Success! I feel like we should have our own one-man band following us around after Chuckles went all day with NO potty accidents! We even left the house in undies and the kid stayed dry!

It wasn’t all a cake walk though. At library story time she kept interrupting the librarian with “Pi-ot, Pi-ot” (which means “potty.”) And as we got up from the circle carpet THREE different times, she held the saggy crotch of her too-big panties and waddled to the restroom giggling. I think the first adventure sans-diaper out of the house was quite the novelty to my little imp! Her enthusiasm makes my heart happy, though, as I have had a few reproachful remarks from well-meaning meddlers, warning that she is still too young to actually be potty trained. You should see the mouths drop when I mention she has been pooping on the potty since she was 8 months old! Despite the doubts and the very true fact that 18 months IS too young for many kids, my kid is ready.
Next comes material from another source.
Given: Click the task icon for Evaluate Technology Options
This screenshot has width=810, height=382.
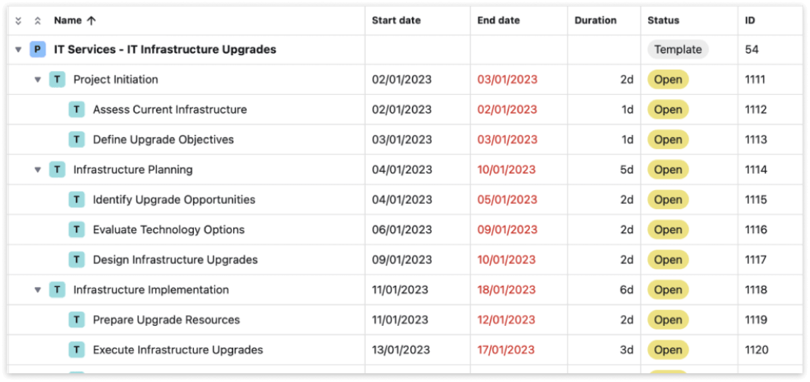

And doing a mighty fine job, I might add!

I decided when we started slowly introducing the potty for number ones earlier this summer that I didn’t want to do any kind of food reinforcement. We have enough problems with C eating healthily, shoot…eating, period! So, using m&m’s or skittles was not the right choice for us. I bought shiny smiley face stickers thinking that would be a good reward, but after I caught her trying to eat those, I quickly revised my approach. Chuck is very receptive to all kinds of verbal interaction. She loves to “have conversation” even if I have no idea what her response means and she is constantly searching mine and Hfoe’s faces for approval or disappointment. So, I thought just maybe my kid would actually respond to something less tangible than stickers or candy. And she did! Our go-to for a potty well done has become, of all things, HIGH FIVES! Now, when she finishes and tosses her paper in the water, after waving bye-bye to the pee pee, she throws her tiny pixie hand up for mama to clap! And then she squeals and my heart melts again.
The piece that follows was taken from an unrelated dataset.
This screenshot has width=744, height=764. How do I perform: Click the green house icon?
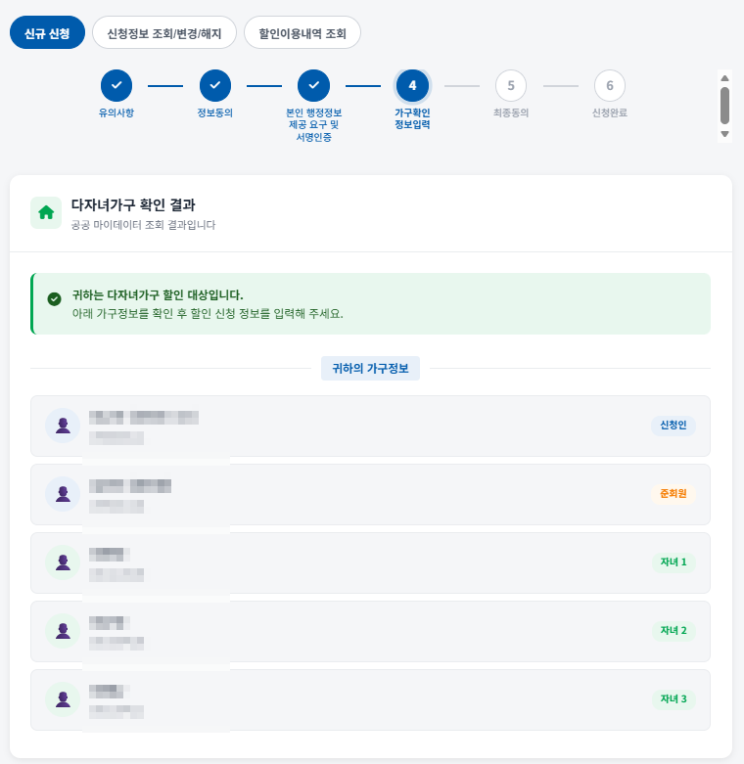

How is it that when we become parents, the whole giant world, all the things we’ve done, things we thought we would do, things we have seen and heard and things we have wept for are instantly wiped away, made unimportant, when our toddler smiles with pride in herself? Really? It’s that simple. In that moment, government shutdowns and health care reform take a backseat to enjoying the site of her self-esteem growing and imagining the confident adult she will hopefully grow into. Maybe my high-fives for her going tinkle on the toilet will help her develop into the self-assured woman who SOLVES health care issues. Too grand a target? Perhaps. But, today, I don’t care! We got to high-five lots of times!
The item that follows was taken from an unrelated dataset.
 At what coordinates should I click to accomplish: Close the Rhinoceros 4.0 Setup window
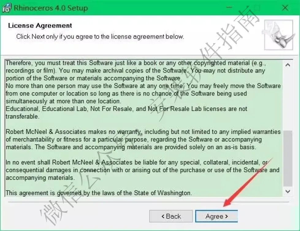point(285,8)
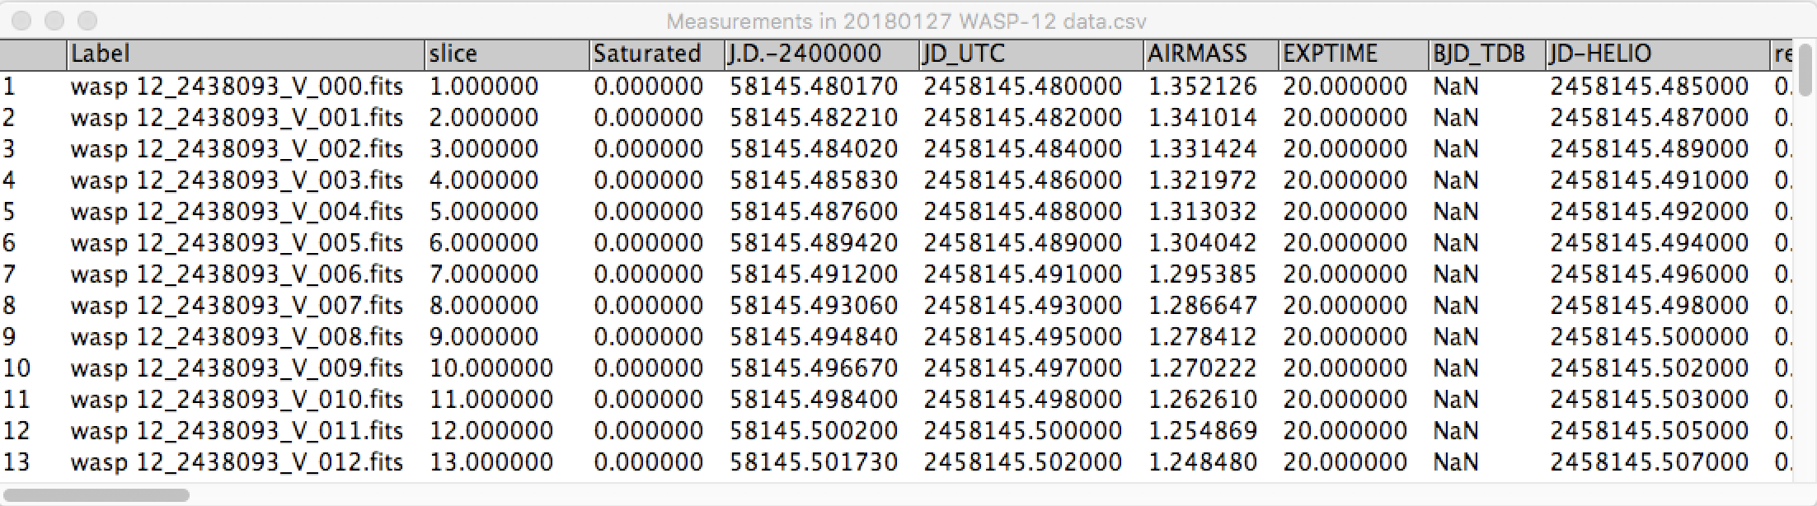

Side note: The Top 5 Things I have learned About Public Restrooms in this process
1. Public toilets are disgusting. If there is a stray pubic hair on the back of the flush handle, the kid will find it. And pick it up. Every. Single. Time. Blech!
2. How do I teach her to hover? This is a very important skill I learned as young adult, but with 14 inch long legs, I am thinking this a skill she will have to work around for awhile. Which leads me to number three…
3. Toilet seat covers are dumb. By the time I get it unfolded and the little center piece ripped out enough to make a hole, she has found the stray pube mentioned in #1, touched the floor, and flushed the toilet twice. Then, when I get the seat cover in to place, the second her tiny tush brushes the wispy paper, it falls IN THE TOILET….rendering it pointless. And infuriating.
4. Non-handicapped people and people without children should be banned from using the big stall. Because they will, usually right before you head toward it with your potty-dancing toddler who you now have to figure out how to hold on the potty in the tiny stall next door, without flashing her baby lady parts to the world, with the door open and your tush hanging out. Exhausting.
5. Washing my kid’s hands after tinkle time at a public restroom is a dance all it’s own. Do I wash mine first while she continues to touch every disgusting thing in sight and THEN hold her up to balance her on my knee trying not to drench us both? Or do I just wash both our hands together hoping I manage to do a good enough job during the balancing act to actually kill all the germs she acquired from #1-4? Conundrum.